Yours is a 939, not am2. Its only the high end am2 chips that are soldered.


----------



## spud107 (Oct 11, 2007)

i might be temped after all then, cooler wouldn't need modded, but need to find out how to vmod this board first or theres not much point.


----------



## tkpenalty (Oct 21, 2007)

Man... You're a Master of Disaster...


----------



## Ketxxx (Oct 21, 2007)

Youknow.. most _clever_ people would learn from castrating one CPU


----------



## DaMulta (Oct 21, 2007)

I wonder if they did this to the black 5000 Hmmmmm


----------



## DaMulta (Oct 21, 2007)

should I do it?
http://forums.extremeoverclocking.com/showpost.php?p=2875995&postcount=379


----------



## Wile E (Oct 21, 2007)

DaMulta said:


> should I do it?
> http://forums.extremeoverclocking.com/showpost.php?p=2875995&postcount=379



Why not? I already popped the top on my X2 3800+. 

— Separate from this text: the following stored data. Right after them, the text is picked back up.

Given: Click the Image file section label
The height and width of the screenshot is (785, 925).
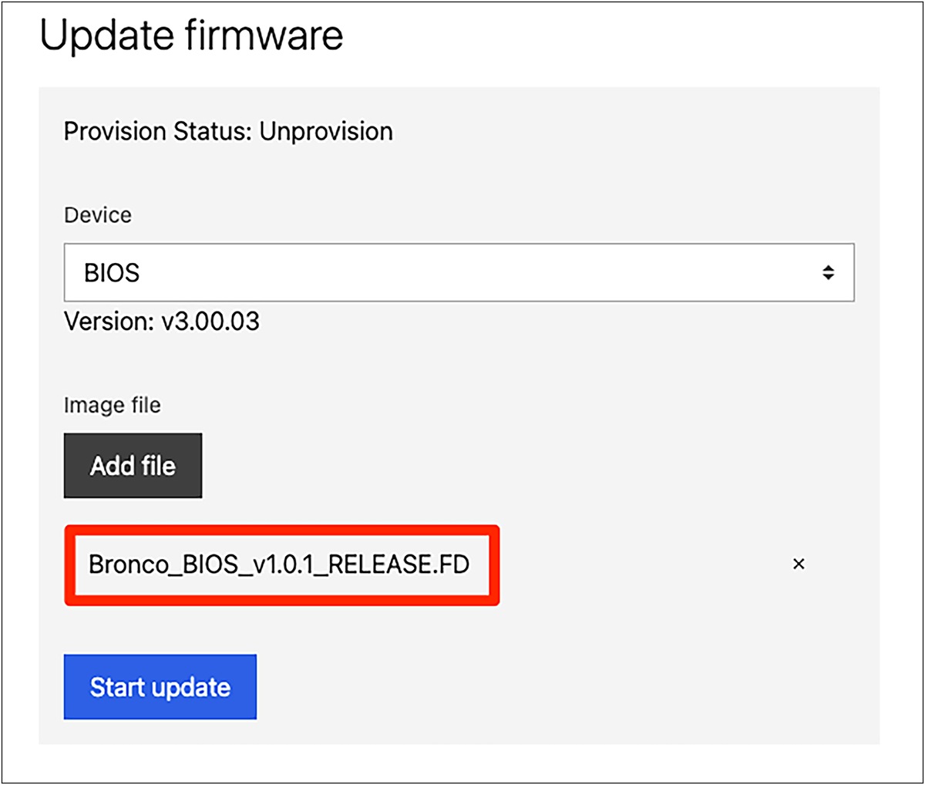Looking at the screenshot, I should 113,404.
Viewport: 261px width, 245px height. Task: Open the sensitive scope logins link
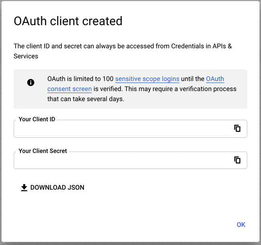[147, 79]
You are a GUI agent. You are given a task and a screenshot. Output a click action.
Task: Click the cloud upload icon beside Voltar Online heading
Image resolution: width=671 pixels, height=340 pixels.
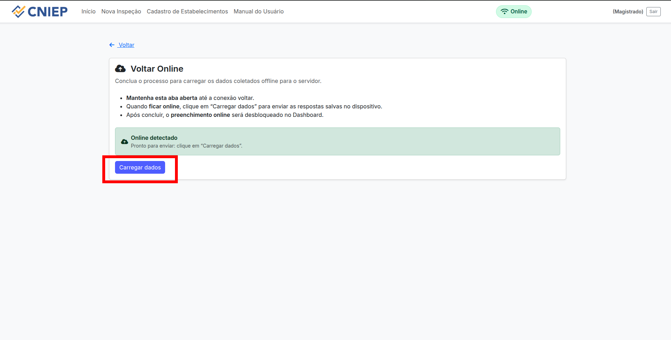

Just don't try to pry it, if the ihs doesn't come off nice and easy. The 3800 was easy, once I ran the razor blade all the way around, and was sure I cut the seal all the way thru, the IHS just fell off.


----------



## DaMulta (Oct 21, 2007)

This is a very good thread on seeing what ones you can, and which ones you shouldnt remove.

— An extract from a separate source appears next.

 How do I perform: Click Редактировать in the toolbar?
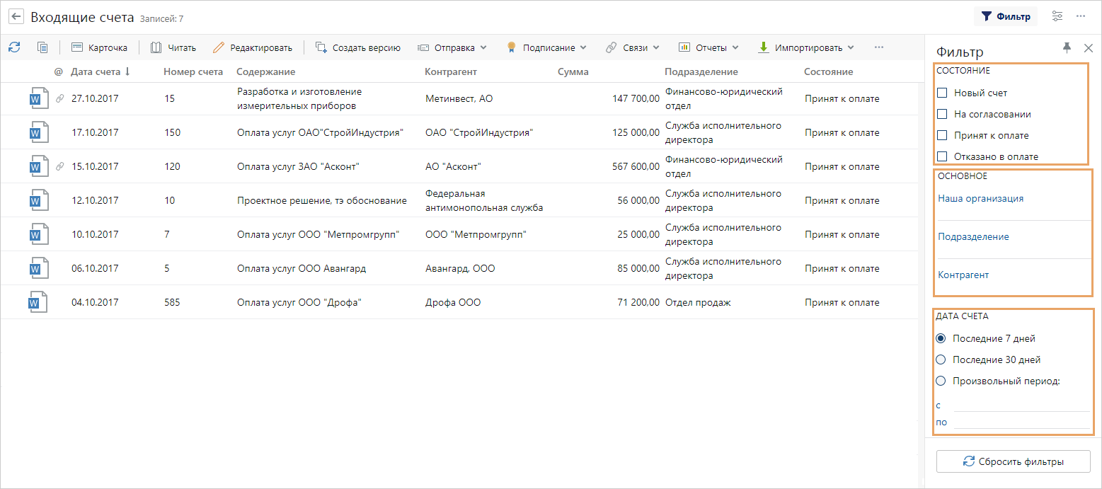[253, 47]
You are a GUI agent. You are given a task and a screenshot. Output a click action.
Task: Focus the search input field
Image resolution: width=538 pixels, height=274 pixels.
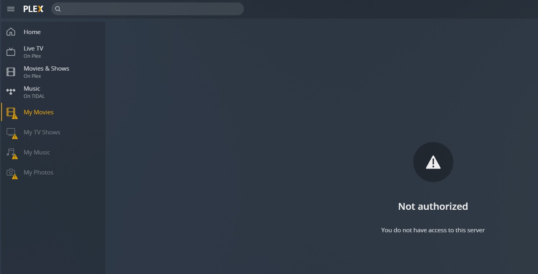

http://forums.extremeoverclocking.com/t178897.html



I took a IHS off of my old 3600 before, and it just took a while because I didn't want a dead chip LOL.


----------



## Wile E (Oct 21, 2007)

DaMulta said:


> This is a very good thread on seeing what ones you can, and which ones you shouldnt remove.
> 
> http://forums.extremeoverclocking.com/t178897.html
> 
> ...


Where's the list of ones that you shouldn't try to remove?


----------



## DaMulta (Oct 21, 2007)

you have to thru that thread. There is some dead ones in there like yours.


----------



## Wile E (Oct 21, 2007)

As a note, I didn't freeze or heat the 3800+. I just used a box cutter blade, and being very careful, had it off in 10min.


----------



## DaMulta (Oct 21, 2007)

What is the freeze trick?


----------



## Wile E (Oct 21, 2007)

DaMulta said:


> What is the freeze trick?


I dunno. In that thread you linked, some mentioned freezing the cpu first. I just did mine at room temp.


----------



## bassmasta (Oct 21, 2007)

if something changes temperatures very rapidly, there is an "accelleration effect".  it doesn't actually got hotter or colder, but if I take a block of ice and heat it to 99 degrees in under a second, the water molecules will continue into a gas state for a time regardless of the fact that there isn't enough heat


----------



## Wile E (Oct 22, 2007)

bassmasta said:


> if something changes temperatures very rapidly, there is an "accelleration effect".  it doesn't actually got hotter or colder, but if I take a block of ice and heat it to 99 degrees in under a second, the water molecules will continue into a gas state for a time regardless of the fact that there isn't enough heat


The freezing part mentioned has nothing to do with cpu cooling. The members of the other forum DaMulta linked just said that freezing your cpu makes removing the IHS easier. I don't see how tho, it was retarded easy on my 3800.


----------



## p_o_s_pc (Oct 22, 2007)

next time you get an idea to do something to the hardware just send it to me... You don't have to destroy it when i would gladly take it from you.


----------



## Wile E (Oct 22, 2007)

p_o_s_pc said:


> next time you get an idea to do something to the hardware just send it to me... You don't have to destroy it when i would gladly take it from you.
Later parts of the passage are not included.